Dengan adanya kejadian di Blora ini kita patut bersyukur bahwa dengan kejadian itu telah mengingatkan kita untuk terus mengevaluasi perkembangan dunia pers. Sebab di tahun 2022 bukan saja dunia pers mengalami hantaman yang berubi-tubi, mulai dari ancaman covid-19, digitalisasi, intimidasi jurnalis, hingga ketergantungan pers terhadap penguasa.
Tantangan yang dihadapi oleh dunia pers akan semakin berat ketika memasuki tahapan pilpres 2024. Dalam berselancar di musim politik, tak jarang kita melihat konten atau jurnalis terjun bebas melewati batas-batasannya yang telah diikat oleh kode etik jurnalistik. Pertarungan liar politik hari ini telah berhasil menggoyahkan benteng ketahanan dunia pers. Bahkan dunia pers terpenjara dalam menciptakan konten terbaik untuk kemaslahatan rakyat, dan mendekam di bawah tekanan atau ketergantungan ekonomi.
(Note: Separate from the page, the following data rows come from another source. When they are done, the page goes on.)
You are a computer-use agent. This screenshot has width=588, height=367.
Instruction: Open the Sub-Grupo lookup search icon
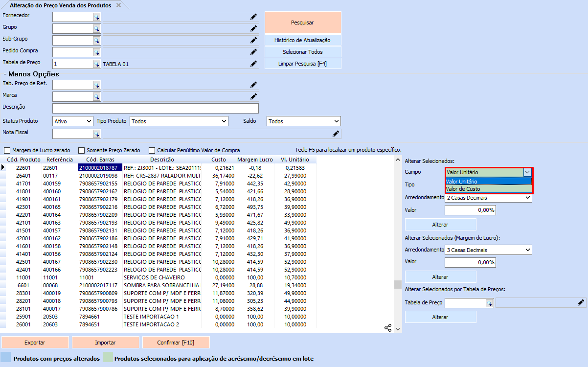tap(97, 40)

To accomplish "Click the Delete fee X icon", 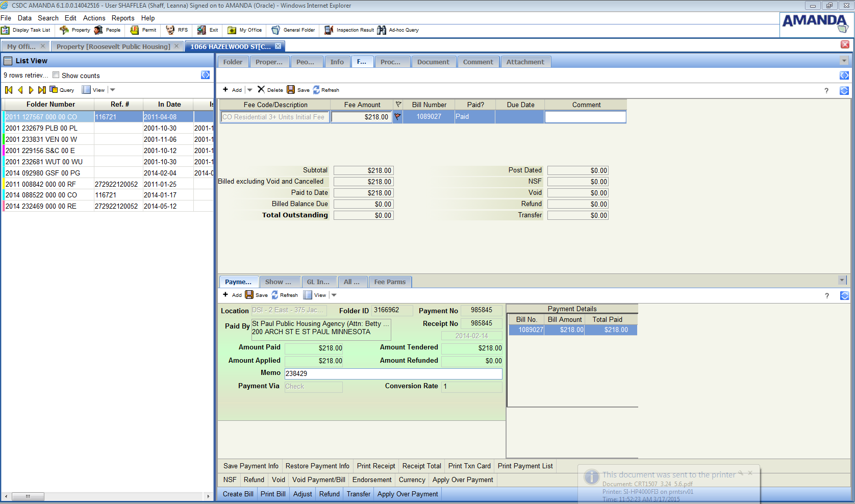I will pyautogui.click(x=261, y=90).

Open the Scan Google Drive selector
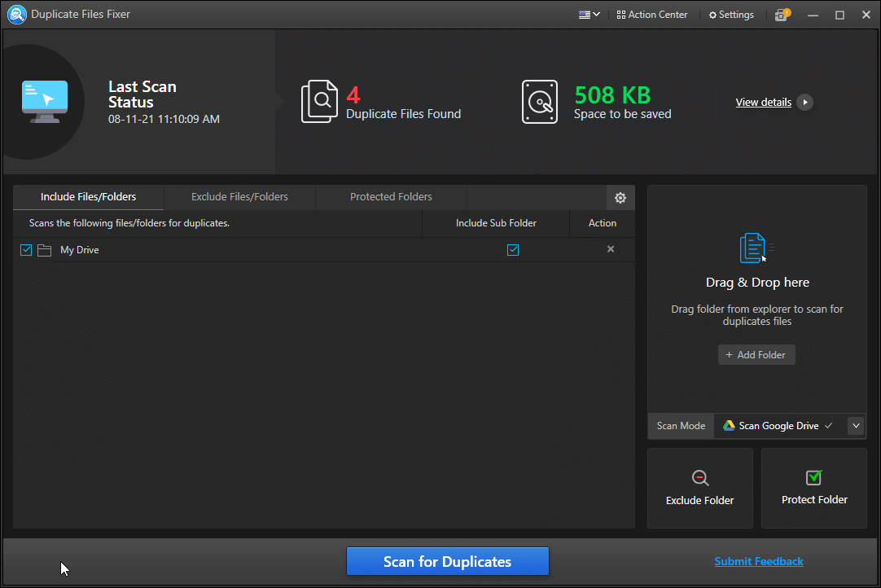pos(778,425)
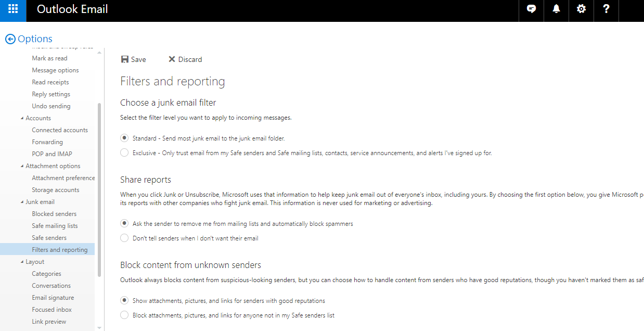Open the app launcher waffle icon
Screen dimensions: 644x331
[13, 9]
Belajar dari sejarah runtuh dan berdirinya industri pers, mulai dari masa prakemerdekaan hingga kini, baik itu kasus pemberedelan, hingga pembiaran tanpa memikirkan dampak jangka panjang dari kesehatan dalam berdemokrasi. Untuk itu, dengan terus mendorong kehadiran para pembaca yang kritis dan pelaku jurnalisme yang berbudi luhur, senantiasa akan menjadi kekuatan tambahan untuk menciptakan dunia jurnalistik di Indonesia tidak selalu berada dalam jebakan kuasa oligarki yang telah sukses menyusupi sendi-sendi berbangsa dan bernegara hari ini.
Aspek kesehatan dunia pers harus terus diperhatikan, tanpa kehadiran dunia pers akan menjadikan kehidupan berbangsa dan bernegara akan semakin liar. Tanpa adanya para pelaku pers, mata kekuasaan tidak akan melihat warga negara yang lemah. Tanpa industri pers pula tidak ada yang namnya kesejahteraan media dan keberlanjutan jurnalistik dalam mengawal perwujudan cita-cita proklamasi kemerdekaan Indonesia. Namun, jika ekosistem dunia jurnalistik terus-terusan terjerumus dalam praqmatisme, maka sudah dapat dipastikan Indonesia tidak akan pernah memiliki kekuatan kejernihan dalam mengungkap fakta. Bisa jadi, dampak lanjutannya adalah kebohongan penguasa akan menjadi prestasi sejarah bagi generasi di kemudian hari.